Leaders of major American companies are urging US President Barack Obama to make a US-China Bilateral Investment Treaty (BIT) a top priority when he meets with Chinese President Xi Jinping next month.
The US-China Business Council (USCBC) on Wednesday released a letter signed by 51 corporate chiefs that was sent to Obama. The two presidents will meet informally after Obama attends the APEC Economic Leaders’ Meeting in Beijing on Nov 10-11.
USCBC President John Frisbie said the letter is “a strong message” to the White House from America’s business leaders in support of the treaty.
“Completing a high-standard US-China Bilateral Investment Treaty will have a significant and lasting impact on the trajectory of the US-China commercial relationship and a more equitable commercial framework to guide the relationship forward,” Frisbie said in a statement.
The letter was signed by 51 CEOs, including Doug Oberhelman, chairman and CEO of Caterpillar Inc, Mark Fields, president and CEO of Ford Motor Co, and James P. Gorman, chairman and CEO of Morgan Stanley.
At least one observer said that despite a world scene that changes dramatically from Ebola to ISIS and to other critical issues, an investment treaty with China can be a top priority for Obama and XI.
“When the president of the United States and the president of China meet they will almost surely discuss national security and economic matters,” David Dollar, senior fellow at the John L. Thornton China Center at the Brookings Institution told China Daily. “This is a really important issue. China remains closed to a lot of foreign investment. By having a treaty this would give our companies in the US an opportunity to expand their products and services to this market.”
However, Christian T. Lundblad, finance professor at the Kenan-Flagler Business School at the University of North Carolina, believes that other world events will take precedence.
“Honestly, I think such an effort is likely going to be second order to the other geopolitical developments. While I share the business community’s desire for greater transparency and predictability with regards the Chinese investment environment, it just seems like right now (as important as this is) Washington may feel like we have bigger fish to fry,” he said in an email interview to China Daily.

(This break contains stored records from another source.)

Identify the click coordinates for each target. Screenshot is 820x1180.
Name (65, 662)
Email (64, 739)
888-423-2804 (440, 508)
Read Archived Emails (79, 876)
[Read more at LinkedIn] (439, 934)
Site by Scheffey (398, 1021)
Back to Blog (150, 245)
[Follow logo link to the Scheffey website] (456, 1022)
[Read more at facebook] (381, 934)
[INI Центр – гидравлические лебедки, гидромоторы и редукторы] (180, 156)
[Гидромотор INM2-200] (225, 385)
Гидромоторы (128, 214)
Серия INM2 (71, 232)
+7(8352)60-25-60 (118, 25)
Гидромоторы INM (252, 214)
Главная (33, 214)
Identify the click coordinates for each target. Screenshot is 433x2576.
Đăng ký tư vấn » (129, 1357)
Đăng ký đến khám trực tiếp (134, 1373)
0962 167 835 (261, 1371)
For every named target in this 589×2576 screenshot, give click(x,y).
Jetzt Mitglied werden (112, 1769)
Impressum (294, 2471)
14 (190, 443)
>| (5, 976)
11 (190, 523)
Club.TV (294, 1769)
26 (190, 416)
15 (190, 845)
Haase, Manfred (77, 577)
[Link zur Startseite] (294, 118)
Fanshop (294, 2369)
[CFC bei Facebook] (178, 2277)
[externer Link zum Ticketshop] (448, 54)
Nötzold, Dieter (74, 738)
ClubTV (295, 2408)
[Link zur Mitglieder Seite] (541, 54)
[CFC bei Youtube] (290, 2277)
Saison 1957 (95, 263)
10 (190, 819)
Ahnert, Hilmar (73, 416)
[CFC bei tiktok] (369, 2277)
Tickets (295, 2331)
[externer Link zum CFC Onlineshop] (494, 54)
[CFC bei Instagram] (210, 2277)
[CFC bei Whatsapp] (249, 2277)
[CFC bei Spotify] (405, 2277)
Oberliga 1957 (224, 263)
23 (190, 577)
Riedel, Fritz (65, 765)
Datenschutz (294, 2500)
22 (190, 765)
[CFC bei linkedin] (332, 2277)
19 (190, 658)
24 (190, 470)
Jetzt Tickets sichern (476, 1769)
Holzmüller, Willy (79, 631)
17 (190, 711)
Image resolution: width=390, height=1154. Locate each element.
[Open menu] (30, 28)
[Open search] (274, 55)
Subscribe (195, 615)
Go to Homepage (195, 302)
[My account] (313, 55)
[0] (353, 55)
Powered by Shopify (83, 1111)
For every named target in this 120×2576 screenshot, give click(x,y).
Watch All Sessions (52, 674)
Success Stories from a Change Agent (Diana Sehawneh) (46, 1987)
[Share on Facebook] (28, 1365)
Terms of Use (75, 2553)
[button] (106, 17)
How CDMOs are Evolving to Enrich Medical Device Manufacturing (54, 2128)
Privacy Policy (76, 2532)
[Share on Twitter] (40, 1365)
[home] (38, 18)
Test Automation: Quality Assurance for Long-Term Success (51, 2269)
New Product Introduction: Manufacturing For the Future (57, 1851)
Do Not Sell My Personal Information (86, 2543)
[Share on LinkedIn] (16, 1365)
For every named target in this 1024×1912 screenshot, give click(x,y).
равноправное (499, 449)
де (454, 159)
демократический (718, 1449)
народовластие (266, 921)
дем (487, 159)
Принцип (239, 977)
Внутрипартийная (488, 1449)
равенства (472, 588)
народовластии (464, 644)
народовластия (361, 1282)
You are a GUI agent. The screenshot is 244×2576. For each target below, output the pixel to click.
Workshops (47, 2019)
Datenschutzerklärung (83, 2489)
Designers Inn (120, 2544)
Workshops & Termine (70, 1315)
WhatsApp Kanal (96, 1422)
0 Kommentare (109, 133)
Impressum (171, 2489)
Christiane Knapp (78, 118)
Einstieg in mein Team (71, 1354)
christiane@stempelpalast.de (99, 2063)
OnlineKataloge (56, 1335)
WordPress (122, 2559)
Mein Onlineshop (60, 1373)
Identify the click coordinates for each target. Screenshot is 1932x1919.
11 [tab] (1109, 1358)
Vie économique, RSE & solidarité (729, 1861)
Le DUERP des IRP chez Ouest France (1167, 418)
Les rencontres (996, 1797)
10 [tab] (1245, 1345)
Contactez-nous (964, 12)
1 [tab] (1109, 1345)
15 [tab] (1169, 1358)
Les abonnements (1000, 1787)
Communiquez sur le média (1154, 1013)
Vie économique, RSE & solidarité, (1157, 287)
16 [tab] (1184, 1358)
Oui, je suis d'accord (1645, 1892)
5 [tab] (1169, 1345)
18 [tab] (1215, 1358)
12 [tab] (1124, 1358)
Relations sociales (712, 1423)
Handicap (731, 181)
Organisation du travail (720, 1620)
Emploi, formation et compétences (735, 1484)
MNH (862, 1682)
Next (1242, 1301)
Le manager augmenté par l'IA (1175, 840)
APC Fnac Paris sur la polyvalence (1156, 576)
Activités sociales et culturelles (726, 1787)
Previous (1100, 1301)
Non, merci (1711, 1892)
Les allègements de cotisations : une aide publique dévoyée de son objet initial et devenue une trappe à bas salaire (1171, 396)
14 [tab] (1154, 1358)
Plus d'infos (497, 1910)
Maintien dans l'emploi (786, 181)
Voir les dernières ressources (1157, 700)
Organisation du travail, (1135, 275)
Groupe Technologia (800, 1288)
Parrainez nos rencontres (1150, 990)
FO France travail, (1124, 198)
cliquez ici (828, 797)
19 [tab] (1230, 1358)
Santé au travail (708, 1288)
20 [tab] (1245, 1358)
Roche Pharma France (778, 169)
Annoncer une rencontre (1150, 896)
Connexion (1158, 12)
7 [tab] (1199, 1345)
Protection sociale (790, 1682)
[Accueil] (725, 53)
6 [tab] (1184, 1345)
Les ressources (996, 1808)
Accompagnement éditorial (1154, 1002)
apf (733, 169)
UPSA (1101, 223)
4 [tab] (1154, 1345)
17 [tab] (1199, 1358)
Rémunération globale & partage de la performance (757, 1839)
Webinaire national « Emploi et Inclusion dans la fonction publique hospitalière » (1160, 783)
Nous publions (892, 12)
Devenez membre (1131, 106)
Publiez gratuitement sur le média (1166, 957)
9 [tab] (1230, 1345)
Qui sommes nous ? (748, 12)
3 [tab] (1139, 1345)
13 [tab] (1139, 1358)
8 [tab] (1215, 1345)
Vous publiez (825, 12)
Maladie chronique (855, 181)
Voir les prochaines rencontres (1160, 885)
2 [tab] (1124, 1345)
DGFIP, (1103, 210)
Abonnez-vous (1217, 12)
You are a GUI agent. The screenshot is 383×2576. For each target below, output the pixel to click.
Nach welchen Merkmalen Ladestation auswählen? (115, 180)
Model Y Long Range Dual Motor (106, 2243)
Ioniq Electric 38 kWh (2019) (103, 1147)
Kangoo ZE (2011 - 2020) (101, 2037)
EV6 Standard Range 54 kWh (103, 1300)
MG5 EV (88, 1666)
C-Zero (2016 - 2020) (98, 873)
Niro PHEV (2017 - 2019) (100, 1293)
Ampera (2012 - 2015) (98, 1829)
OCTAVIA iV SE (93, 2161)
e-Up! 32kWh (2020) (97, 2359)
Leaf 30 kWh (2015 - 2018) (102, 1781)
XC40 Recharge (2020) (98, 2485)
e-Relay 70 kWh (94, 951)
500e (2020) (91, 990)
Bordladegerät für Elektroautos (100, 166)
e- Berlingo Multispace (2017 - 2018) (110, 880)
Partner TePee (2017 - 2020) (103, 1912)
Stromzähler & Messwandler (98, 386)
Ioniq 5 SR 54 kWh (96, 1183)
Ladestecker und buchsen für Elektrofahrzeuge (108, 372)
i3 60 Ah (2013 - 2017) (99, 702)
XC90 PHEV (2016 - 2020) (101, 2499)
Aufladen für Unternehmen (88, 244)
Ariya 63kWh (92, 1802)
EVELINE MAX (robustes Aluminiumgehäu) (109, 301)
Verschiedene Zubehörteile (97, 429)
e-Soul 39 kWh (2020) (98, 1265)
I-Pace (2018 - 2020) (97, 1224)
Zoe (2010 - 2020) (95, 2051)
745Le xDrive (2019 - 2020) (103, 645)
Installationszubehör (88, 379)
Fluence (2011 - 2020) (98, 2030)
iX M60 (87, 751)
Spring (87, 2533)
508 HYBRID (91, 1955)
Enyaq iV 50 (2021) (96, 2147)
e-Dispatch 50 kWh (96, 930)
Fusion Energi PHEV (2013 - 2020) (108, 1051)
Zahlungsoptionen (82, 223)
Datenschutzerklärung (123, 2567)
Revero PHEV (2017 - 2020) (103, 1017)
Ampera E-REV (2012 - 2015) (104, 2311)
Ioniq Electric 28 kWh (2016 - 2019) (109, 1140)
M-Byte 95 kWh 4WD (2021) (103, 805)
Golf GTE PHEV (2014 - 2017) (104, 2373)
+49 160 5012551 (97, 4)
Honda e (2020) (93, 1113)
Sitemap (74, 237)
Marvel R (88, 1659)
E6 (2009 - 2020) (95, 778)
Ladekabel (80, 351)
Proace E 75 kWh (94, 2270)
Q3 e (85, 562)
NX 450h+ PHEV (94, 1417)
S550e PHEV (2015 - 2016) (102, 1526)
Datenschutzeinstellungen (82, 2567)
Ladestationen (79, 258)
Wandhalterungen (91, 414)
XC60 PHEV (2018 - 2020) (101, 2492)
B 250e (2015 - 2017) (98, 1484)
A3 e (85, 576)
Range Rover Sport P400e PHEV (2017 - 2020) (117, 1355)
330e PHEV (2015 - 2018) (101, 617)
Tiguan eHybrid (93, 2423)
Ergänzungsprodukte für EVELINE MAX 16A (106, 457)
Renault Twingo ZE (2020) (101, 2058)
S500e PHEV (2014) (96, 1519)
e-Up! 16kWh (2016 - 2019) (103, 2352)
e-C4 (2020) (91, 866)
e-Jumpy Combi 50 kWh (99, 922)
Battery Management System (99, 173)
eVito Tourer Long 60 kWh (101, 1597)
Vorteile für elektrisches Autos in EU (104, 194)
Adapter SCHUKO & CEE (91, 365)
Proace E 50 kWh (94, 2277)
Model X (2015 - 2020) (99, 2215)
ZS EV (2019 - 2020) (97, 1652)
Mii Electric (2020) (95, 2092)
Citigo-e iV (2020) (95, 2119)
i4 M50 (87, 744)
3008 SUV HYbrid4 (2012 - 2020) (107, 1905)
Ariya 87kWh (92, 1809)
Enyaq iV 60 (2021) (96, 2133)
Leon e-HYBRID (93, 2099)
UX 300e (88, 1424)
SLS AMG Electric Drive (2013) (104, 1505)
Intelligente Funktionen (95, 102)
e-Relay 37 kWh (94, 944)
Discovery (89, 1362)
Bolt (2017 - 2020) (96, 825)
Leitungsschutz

Dollar said an investment treaty is important for the US because it will open up sectors of the American economy that haven’t been able to gain a foothold in China.
“China is the second biggest market in the world and yet its energy, mining and services sectors remain largely closed to foreign and US investment,” he said. “These sectors are extremely important to the US economy and allowing American firms to compete for business in China will hand them an enormous expansion opportunity.”
“This is actually really important for US firms. BITs can help foster access and promote predictability to the cross-border investment environment, as well as provide potential avenues for recourse in the case a party feels unfairly taken advantage of,” said Lundblad.
China significantly benefits from this if high-quality investments find their way there as opposed to other emerging markets around the globe, Lundblad said.
Would a treaty substantially increase Chinese investment in the US?
“Right now China’s investments in the US are increasing rapidly,” he said. “Without a treaty I doubt that it could keep increasing at this pace.”
According to the Rhodium Group, a New York consulting firm, Chinese investment in the US doubled in 2013 to nearly $14 billion, driven by large-scale acquisitions in food, energy and real estate.
“I’m not sure this is a first order effect in such a BIT – it does, of course, cut both ways, so to the extent that this promotes access or recourse for a Chinese investment here, that’s a help,” Lundblad added.
He said, to him the larger benefit is China’s ability to attract capital from the outside. As China continues to slow economically and necessarily reallocate their own resources, they will increasingly find benefits from deeper relationships with the outside world, Lundblad said.
Bilateral investment treaties are designed to protect investments made by individuals and companies in the countries signing the agreement. An investment treaty provides investors with a more transparent environment.
China has signed more than 120 investment treaties with countries like Germany, Japan, and the United Kingdom. The US has more than 40 signed bilateral investment treaties with countries like Argentina, Egypt and Turkey.
A bilateral investment treaty would not address all the issues affecting US-China trade. American companies in China have complained about the challenges they face in guarding and enforcing laws on their intellectual property rights.
While a treaty wouldn’t resolve those issues directly, it would provide a platform for further discussions between the two countries on safeguarding intellectual property rights.